### What you need to do
A – For each statement, say yes or no according to the dōjō kun blog post below, and quote the words from it that decide the answer: (i) The writer started training in Goju Ryu karate as a child. (ii) The dōjō kun the writer uses comes primarily from Goju Ryu. (iii) The writer used that dōjō kun in a classroom while working as a teacher.
B – Write the next part of the dōjō kun blog post below, picking up after its final sentence.

Partner-san has been reading a book about values for life, and we had a discussion about those we feel we adopt in our life and which would be good rules to live by. And, because the world works in funny ways, this was also something we looked at not long afterwards at work at Ocean Reeve Publishing, and the values we have in the company.
For me, my values for life come from martial arts and bushido: the dōjō kun.
This is how I link martial arts and bushido values to everyday life and writing.
Oh, memories. <3
Values for life in martial arts and bushido: dōjō kun
When I was a child, I started training in karate: an Okinawan style called Goju Ryu, one of the older styles of karate, and one that goes back through inspiring masters for a long time. I loved hearing these stories as I grew up, and hearing how the stories connected to a little girl in a small village in England was even cooler. If anyone reading this has trained in any kind of martial arts, especially the pacifist, defence styles, you'll know they're big on values for life, and each dōjō will have their own dōjō kun (rules to live by, both inside the dojo and out).
In talking to partner-san and the team at ORP about values for life, I realised I still live by those from my dōjō and carry them around with me. They're the words I think of to settle myself for meditation or focus, much like before and after training, and ones I remind myself of when life gets tough.
You might find it odd that I'm talking about these on a writing/author blog, but I believe our values strongly shape who we are, and we carry them with us daily. Our values for life dictate everything we do, and I will elaborate on this later in this post, after telling you which are my rules to live by.
Our dōjō kun
This dōjō kun is actually popular in many styles of karate, but not primarily from Goju Ryu, I recently learned. However, the beauty of it is that it is simple and easy to remember, perfect for if you train children and want to give them good values for life. I actually used it in my classroom when I was a teacher for a short time, and it worked well with the kids.
It's perfect for linking to all areas of life: work, family, training, health ...
Teruo Chinen's dōjō kun
I read here that for Okinawan Goju Ryu (the style I trained in), the dōjō kun featured on the walls of Teruo Chinen's dojo (a key figure in our style and a name I remember well) was actually translated into English as:
Hitotsu: Be humble and polite.
Hitotsu: Train considering your physical strength
Hitotsu: Practice earnestly with creativity.
Hitotsu: Be calm and swift.
Hitotsu: Take care of your health.
Hitotsu: Live a plain life.
Hitotsu: Do not be too proud or modest.
Hitotsu: Continue your training with patience.
As you can see, these rules for life are much more varied and thorough, and I like how deep they get but are also very pure. 'Life a plain life': not falling for extravagance. 'Train considering your physical strength': I know how easy it is to try to compete with others and go beyond what your body allows. Take it steady and at your own pace. This counts for all things in life, and not just training in a martial art or sport. Trust your body.

### Stored rows
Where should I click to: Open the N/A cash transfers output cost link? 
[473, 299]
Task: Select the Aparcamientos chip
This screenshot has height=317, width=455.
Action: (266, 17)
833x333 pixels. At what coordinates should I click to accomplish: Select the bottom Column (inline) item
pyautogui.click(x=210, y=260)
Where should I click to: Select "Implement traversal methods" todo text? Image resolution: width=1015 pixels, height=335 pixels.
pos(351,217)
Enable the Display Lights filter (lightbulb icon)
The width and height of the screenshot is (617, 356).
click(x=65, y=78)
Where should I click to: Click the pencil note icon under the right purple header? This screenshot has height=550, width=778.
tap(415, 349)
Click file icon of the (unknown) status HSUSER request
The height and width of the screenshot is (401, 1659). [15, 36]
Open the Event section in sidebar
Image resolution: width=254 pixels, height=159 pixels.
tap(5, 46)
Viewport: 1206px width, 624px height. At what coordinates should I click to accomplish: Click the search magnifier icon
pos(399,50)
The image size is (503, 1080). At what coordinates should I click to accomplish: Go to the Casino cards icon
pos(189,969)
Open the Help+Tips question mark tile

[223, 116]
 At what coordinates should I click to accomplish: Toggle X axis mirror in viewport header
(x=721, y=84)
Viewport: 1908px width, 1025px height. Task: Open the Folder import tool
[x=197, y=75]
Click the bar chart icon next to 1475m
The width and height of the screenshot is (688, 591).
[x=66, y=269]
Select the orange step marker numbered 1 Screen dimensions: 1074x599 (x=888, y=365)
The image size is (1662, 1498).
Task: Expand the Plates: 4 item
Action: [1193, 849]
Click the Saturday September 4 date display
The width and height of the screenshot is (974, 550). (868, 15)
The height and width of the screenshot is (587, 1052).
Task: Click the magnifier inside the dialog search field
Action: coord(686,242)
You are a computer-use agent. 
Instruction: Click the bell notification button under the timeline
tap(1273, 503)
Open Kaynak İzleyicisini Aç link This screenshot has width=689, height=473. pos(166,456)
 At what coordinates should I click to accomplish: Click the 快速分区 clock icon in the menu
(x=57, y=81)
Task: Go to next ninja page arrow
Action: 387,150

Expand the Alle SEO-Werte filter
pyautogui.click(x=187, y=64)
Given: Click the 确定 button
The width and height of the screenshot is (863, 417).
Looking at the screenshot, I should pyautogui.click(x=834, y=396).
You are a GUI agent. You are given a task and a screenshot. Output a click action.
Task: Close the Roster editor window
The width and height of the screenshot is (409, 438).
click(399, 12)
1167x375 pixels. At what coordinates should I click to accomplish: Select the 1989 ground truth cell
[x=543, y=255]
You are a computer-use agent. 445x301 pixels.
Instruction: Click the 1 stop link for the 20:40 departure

### The results
A –
(i) Yes: "When I was a child, I started training in karate: an Okinawan style called Goju Ryu"
(ii) No: "This dōjō kun is actually popular in many styles of karate, but not primarily from Goju Ryu, I recently learned."
(iii) Yes: "I actually used it in my classroom when I was a teacher for a short time"

B –
Since reading these were the values for life for our parent dōjōs, I've been reflecting on them more, but they're a bit longer to remember, and the short one we used in our dōjō is still better for daily reminders.
Bushido dōjō kun
Then, the dōjō kun for bushido, the way of the warrior. Basically samurai etiquette and the moral code for everything they live by.
Loyalty is the essential duty of the soldier.
Courage is essential since the trait of the fighting man is his spirit to win.
Valour is a trait to be admired and encouraged in the modern warrior.
Faithfulness in keeping one's word.
Simplicity is a samurai virtue.
Again, simple, focused on being true to yourself, simple, honest, modest, loyal, with good effort. Can you see a pattern?
Linking martial arts and bushido values to daily life
This is where I finally pause being a martial arts nerd and switch to word nerd and show you how this links to life and writing.
The main concept of the dōjō kun was that it was to be used both inside the dōjō and outside. We were taught as children, and then throughout my life as I grew up, that these rules to live by didn't stay in the dōjō when I walked out of the door. They came with me wherever I went, and I had to live by them all the time to live an honourable life.
That lesson stayed with me.
One of the key lessons in martial arts and the bushido lifestyle is that it's not just for while you're training. It's a lifestyle, not an action or a hobby. It's all the time. The samurai were to be loyal and simple and live with valour always, much like the Arthurian knights, and martial artists are to be modest and live with etiquette and effort always.
How it links to writing and life
Writing a book is a marathon. It takes a lot of effort. You have to have the self-control and discipline to keep going, even when it's tough, every day. Is you have strong values for life, it will help you when it comes to writing a book.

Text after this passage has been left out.